The Pound to Euro exchange rate has succumbed to souring market sentiment toward Sterling in recent weeks but it could fall further according to downgraded forecasts from Goldman Sachs, which envisage a steady slide back to levels not seen since January 2021 over the coming year. 

Pound Sterling had traded comfortably back above 1.20 against the Euro heading into the latter half of April before turning lower after retail sales figures and other data offered a strong indication that sharply increased inflation may be stifling parts of the economy. 

Recent data has spoiled the market’s appetite for Sterling and came soon after Bank of England (BoE) policymakers warned in February, March and April that surging inflation rates would hamper the economy enough to partially undermine themselves in later years.

“The policy stance in the UK has been on a relatively smooth and steady tightening path, even as the communication from policymakers has been anything but. Neither has been particularly helpful for the currency,” says Michael Cahill, a G10 FX strategist at Goldman Sachs.


May EURGBP daily

Above: Pound to Euro exchange rate shown at daily intervals alongside EUR/GBP. Click image for closer inspection. 




“Perhaps even more importantly for the outlook, Sterling has a relatively high cyclical beta, so it tends to weaken when recession risks are elevated.
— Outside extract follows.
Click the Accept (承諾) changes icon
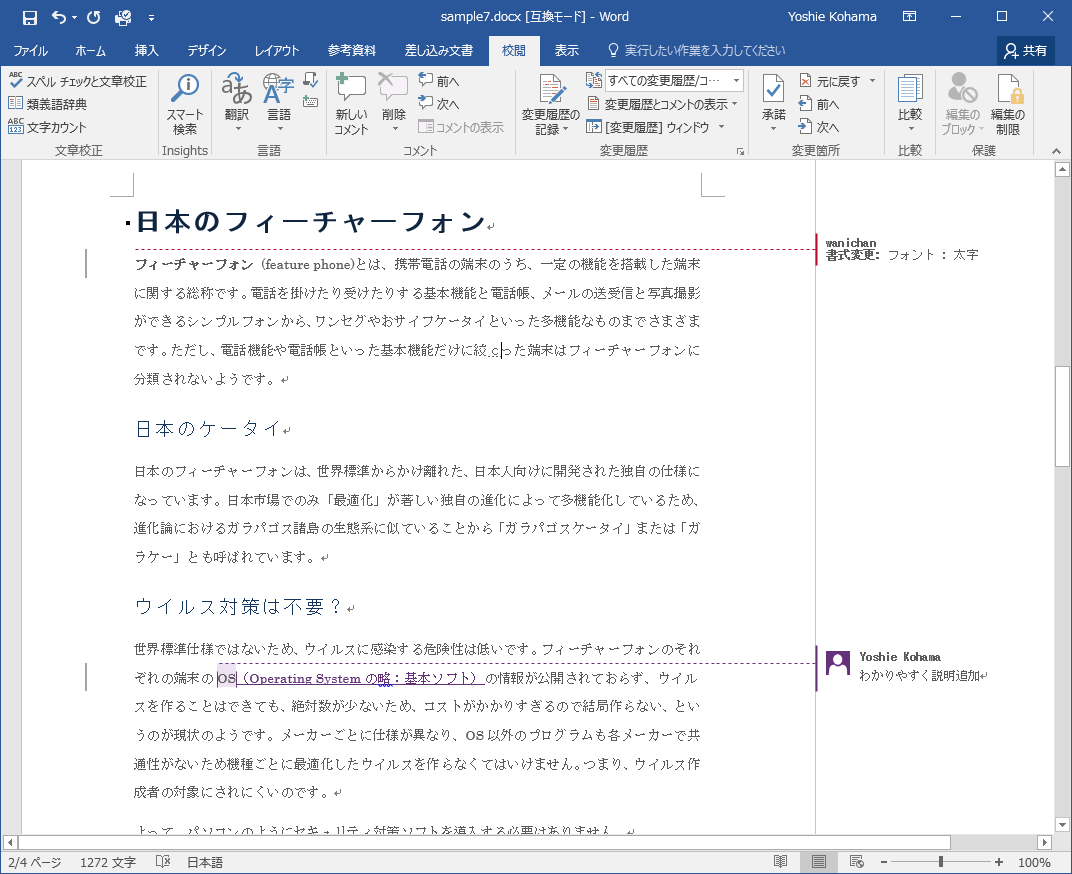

Taking these together, we see further Sterling underperformance ahead,” Cahill and colleagues wrote in a Friday research briefing.
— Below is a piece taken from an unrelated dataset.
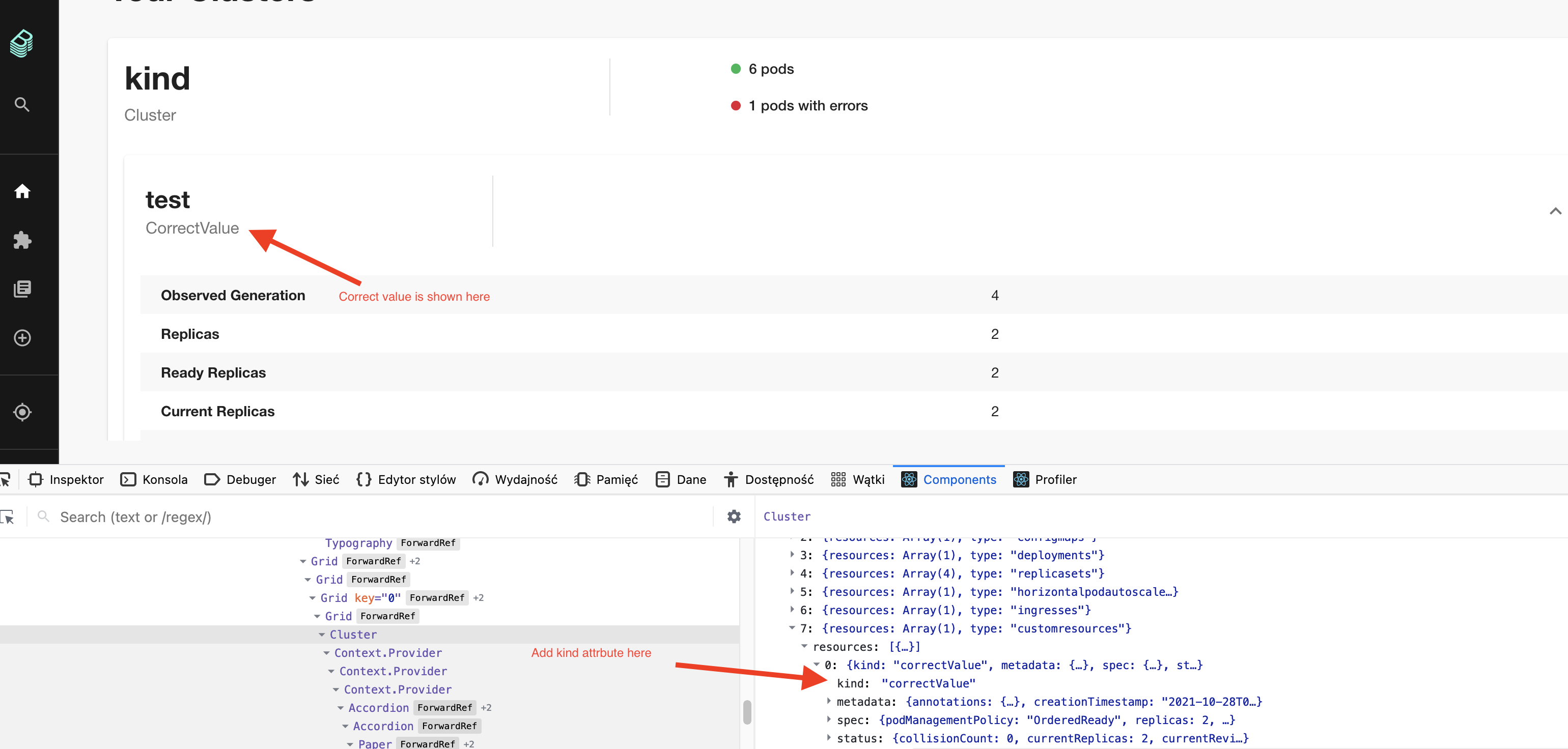
Task: Expand the metadata property of resource 0
Action: pos(828,701)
The downgraded forecasts look for Sterling to extend its late April losses with a fall back to 1.1627 in three months and a slide to January 2021 levels around 1.1363 over the year to May 2023.

These are down from three and twelve month projections of 1.2048 and 1.1764 respectively, and led the bank to suggest on Friday that clients consider selling Sterling in anticipation of a decline to 1.1627 in the near future. (Set your FX rate alert here).

“Investors could also consider short GBP/SEK, which would be more sensitive to risk sentiment but should trend lower given relative monetary policy paths across Europe,” Cahill and colleagues also said. 


May 04 2022 GBP/EUR spread

Above: Pound to Euro exchange rate shown at daily intervals with spread - or gap - between 02-year UK and German government bond yields. Click image for closer inspection. 




The forecast changes were one part a reflection of Sterling’s circumstances changing with the BoE’s policy stance, and the other the result of growing investor concerns about the outlook for the UK and global economies.

The BoE and Monetary Policy Committee members have implied repeatedly during recent months that surging inflation, rising taxes and other factors are likely to mean interest rates need not rise much further or as far as financial markets have assumed is likely for the months ahead. 

Meanwhile, other factors have emerged to dim the global growth outlook including fresh coronavirus containment measures that are hastening an earlier economic slowdown in China and threatening a further bout of inflationary supply chain disruption.

“We do not think that hiking into a cyclical slowdown is negative for the currency—nor is it a problem that is unique to the UK. However, for now, the BoE’s more nuanced approach to balancing the growth and inflation path has negative implications for the currency,” Cahill said. 

“Given the negative pressures from the terms of trade shock and more balanced policy response, and to underscore that the cyclical outlook is the primary driver of our forecast changes, we are initiating a new trade recommendation to go long EUR/GBP,” he added.